La economía funciona, en buena medida, gracias a ese motor que son las expectativas. Nadie invierte si no visualiza la oportunidad concreta de lograr una interesante rentabilidad. Y si esto no aparece no habrá ni empleo, ni crecimiento, ni mucho menos desarrollo.

Algunos aún no logran conectar estos puntos. Cierto sector se resiste sistemáticamente mientras destila su tradicional resentimiento, envidia y rencor, esas sensaciones que obnubilan la mente y que impiden ver que cuando se ataca a los inversores se comete un error irreparable.

La segunda versión del covid-19, la amenaza de nuevas pandemias, un mundo aterrorizado, una recesión planetaria brutalmente instalada y las turbulencias financieras propias de este cóctel no desaparecerán si no se asume una postura más proactiva, valiente y audaz.

Los más astutos, los que lograron entender acabadamente lo que pasa han emprendido el camino clave pensando en el futuro y poniéndose a trabajar duro en una verdadera esperanza, pese a sus temores y prejuicios.

Mientras algunos prefieren llorar desconsoladamente y lamentarse por todo lo perdido, existen individuos que han decidido “surfear la ola”, reconociendo la situación con hidalguía y apostándolo todo para construir ese futuro soñado.
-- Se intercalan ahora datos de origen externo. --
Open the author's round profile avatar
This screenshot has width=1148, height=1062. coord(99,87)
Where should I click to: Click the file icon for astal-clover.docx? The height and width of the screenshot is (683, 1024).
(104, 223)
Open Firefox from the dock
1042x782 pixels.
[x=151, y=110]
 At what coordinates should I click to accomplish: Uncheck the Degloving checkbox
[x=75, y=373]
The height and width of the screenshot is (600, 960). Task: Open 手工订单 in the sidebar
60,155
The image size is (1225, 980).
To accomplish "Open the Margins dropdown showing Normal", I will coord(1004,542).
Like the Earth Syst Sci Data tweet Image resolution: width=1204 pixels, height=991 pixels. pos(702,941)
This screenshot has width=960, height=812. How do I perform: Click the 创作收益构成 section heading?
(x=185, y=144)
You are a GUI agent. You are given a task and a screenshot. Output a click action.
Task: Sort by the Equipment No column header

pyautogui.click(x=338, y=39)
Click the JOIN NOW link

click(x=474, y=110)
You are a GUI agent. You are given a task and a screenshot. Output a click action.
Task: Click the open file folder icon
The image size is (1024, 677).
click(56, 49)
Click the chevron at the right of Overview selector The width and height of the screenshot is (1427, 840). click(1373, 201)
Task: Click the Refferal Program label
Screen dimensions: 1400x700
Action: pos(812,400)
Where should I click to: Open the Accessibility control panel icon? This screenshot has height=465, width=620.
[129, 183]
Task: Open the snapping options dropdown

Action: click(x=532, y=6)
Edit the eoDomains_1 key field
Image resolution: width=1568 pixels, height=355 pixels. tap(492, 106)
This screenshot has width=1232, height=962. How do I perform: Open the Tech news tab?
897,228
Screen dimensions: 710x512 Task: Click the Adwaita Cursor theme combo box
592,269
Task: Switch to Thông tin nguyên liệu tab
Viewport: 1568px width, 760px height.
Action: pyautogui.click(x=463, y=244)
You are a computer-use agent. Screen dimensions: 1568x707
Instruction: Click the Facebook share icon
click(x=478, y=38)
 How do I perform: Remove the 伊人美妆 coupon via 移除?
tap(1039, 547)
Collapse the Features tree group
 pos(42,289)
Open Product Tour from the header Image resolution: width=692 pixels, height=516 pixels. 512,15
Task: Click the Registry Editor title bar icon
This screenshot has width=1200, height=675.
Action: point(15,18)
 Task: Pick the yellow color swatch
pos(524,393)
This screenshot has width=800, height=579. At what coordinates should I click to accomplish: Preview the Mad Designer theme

Ellos tampoco disponen de ningún tipo de certezas. De hecho, enfrentan los mismos miedos que el resto, pero a diferencia de esos, tomarán el riesgo para comenzar una desafiante aventura que los entusiasma y posibilita que enfoquen todas sus energías positivas en ese anhelo.

La incertidumbre paraliza. Va siendo hora de replantear las reglas. Esperar demasiado puede ser letal no sólo para las víctimas que ya se llevó consigo esta tragedia sanitaria, sino también para aquellos que no se recuperarán si la actitud sigue siendo esta patética inercia de flagelarse sin reaccionar.